Jared Kosen, president and CEO of the Alaska Hospital and Health Care Association, told the Senate Health and Social Services Committee on March 19 that the expiration of enhanced premium tax credits on Dec. 31, 2025 removed roughly $43 million in federal subsidy support and is contributing to steep premium increases and coverage losses across Alaska.
"When we lost that, we essentially saw doubling and tripling of insurance premiums for the individuals on the ACA," Kosen said, arguing that those shifts are driving people to forgo coverage and raising uncompensated care for providers.
Kosen and other witnesses linked the subsidy lapse to a cascade of pressures on the state’s health system: higher premiums lead to more uninsured patients, which increases uncompensated care that insurers and providers absorb and then shift into higher premiums for other customers. Kosen also warned that federal proposals tied to the recent HR 1 reconciliation package — including work requirements and more frequent Medicaid redeterminations — could further reduce coverage in 2027, citing a Department of Health estimate that on the high end as many as 13,611 Alaskans in the Medicaid expansion population could lose coverage under some scenarios.
Heather Carpenter, director of the Division of Insurance, told the committee the state’s 1332 reinsurance waiver — first implemented in 2017 and extended through 2027 — has reduced rates by about 40 percent and has directed more than $800 million into the program through 2025. But Carpenter said federal pass‑through funding that helped finance the waiver will not be enough going forward and the division expects to draw on the ceded‑premium (seeded premium) account to make up the shortfall.
"Our Alaska reinsurance program continues to lower rates by about 40% and it does bring some much‑needed stability to the market," Carpenter said, adding that the federal calculations were adjusted so states would retain some financial responsibility rather than receive all savings.
Licensed broker Shayla Teague described front‑line experience with ‘‘premium shock’’ during the latest open enrollment: she said many families faced surprise increases and some shoppers disengaged from enrollment when they wrongly concluded all financial assistance was gone. Teague gave a client example of a married couple with about $115,000 in household income who previously paid about $600 per month and now face roughly $3,300 per month for the same plan.
"This year, the same plan costs approximately $3,300 per month," Teague said, adding that preliminary data show at least an 11 percent decline in marketplace enrollment so far and that the trend could worsen as grace periods end.
Committee members asked detailed questions about why pass‑through funds would fall short, why insurers remain in the individual market if they cede high‑cost claims, and whether new pharmaceuticals (such as GLP‑1 class drugs) might reduce some long‑term costs even as they raise near‑term pharmacy spending. Carpenter said the ACA restricts insurers from excluding people for preexisting conditions, which creates an incentive for insurers to remain in the market if reinsurance helps stabilize losses; Teague and Kosen said drug prices, workforce shortages and Alaska’s small risk pool magnify national cost trends locally.
The session underscored two policy tensions for the Legislature: short‑term financial shocks from the end of enhanced federal subsidies, and longer‑term cost drivers (chronic disease, workforce and high pharmacy costs) that would require broader, multi‑year strategies to address.
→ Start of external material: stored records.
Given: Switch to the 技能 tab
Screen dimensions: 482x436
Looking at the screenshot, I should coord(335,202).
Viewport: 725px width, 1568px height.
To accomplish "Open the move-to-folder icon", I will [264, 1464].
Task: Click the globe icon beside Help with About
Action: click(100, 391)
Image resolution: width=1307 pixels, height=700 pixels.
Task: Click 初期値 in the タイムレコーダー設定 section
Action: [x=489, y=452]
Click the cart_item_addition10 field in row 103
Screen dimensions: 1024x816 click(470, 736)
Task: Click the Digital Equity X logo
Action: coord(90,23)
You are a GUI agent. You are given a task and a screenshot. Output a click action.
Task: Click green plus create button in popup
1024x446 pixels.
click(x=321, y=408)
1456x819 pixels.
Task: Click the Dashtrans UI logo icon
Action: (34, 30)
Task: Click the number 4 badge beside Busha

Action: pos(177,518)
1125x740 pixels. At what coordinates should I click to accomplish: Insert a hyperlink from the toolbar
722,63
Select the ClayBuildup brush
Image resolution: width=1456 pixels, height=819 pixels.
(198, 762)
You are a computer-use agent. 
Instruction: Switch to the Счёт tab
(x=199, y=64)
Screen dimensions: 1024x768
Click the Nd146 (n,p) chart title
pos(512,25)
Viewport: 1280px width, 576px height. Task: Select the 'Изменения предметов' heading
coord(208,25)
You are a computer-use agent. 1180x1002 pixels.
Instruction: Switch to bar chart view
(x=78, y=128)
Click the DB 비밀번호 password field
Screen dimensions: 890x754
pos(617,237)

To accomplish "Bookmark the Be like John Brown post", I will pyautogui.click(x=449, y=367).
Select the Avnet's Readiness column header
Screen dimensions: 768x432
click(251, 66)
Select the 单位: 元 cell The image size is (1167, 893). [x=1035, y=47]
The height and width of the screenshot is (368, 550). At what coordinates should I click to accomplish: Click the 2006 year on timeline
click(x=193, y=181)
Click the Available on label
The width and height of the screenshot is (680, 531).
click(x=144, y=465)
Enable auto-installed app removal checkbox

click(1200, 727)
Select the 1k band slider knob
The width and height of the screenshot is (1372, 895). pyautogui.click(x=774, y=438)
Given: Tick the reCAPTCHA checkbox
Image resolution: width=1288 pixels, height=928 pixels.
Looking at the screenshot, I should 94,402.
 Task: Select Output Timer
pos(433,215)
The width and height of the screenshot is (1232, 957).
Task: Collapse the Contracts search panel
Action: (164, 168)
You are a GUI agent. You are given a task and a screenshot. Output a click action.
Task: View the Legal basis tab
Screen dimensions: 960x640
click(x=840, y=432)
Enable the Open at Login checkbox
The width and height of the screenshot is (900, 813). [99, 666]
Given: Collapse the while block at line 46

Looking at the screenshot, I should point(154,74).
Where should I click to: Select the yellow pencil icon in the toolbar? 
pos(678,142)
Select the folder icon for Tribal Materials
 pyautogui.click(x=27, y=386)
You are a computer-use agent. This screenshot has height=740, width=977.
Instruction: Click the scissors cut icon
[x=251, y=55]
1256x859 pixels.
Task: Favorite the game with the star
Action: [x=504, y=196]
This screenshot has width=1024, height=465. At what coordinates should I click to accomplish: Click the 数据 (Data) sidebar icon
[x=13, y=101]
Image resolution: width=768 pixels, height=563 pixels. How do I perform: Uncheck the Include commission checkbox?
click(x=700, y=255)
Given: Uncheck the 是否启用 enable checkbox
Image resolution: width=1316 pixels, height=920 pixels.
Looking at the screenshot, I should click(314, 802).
Committee members asked the insurance division for additional market data and for carriers’ practices on longer‑term dispensing for maintenance medications.
The committee did not take formal action on market fixes during the meeting; members indicated the need for follow‑up data and possible legislative options to mitigate coverage losses and market instability.
The committee’s next meeting was scheduled for March 24 to continue related business.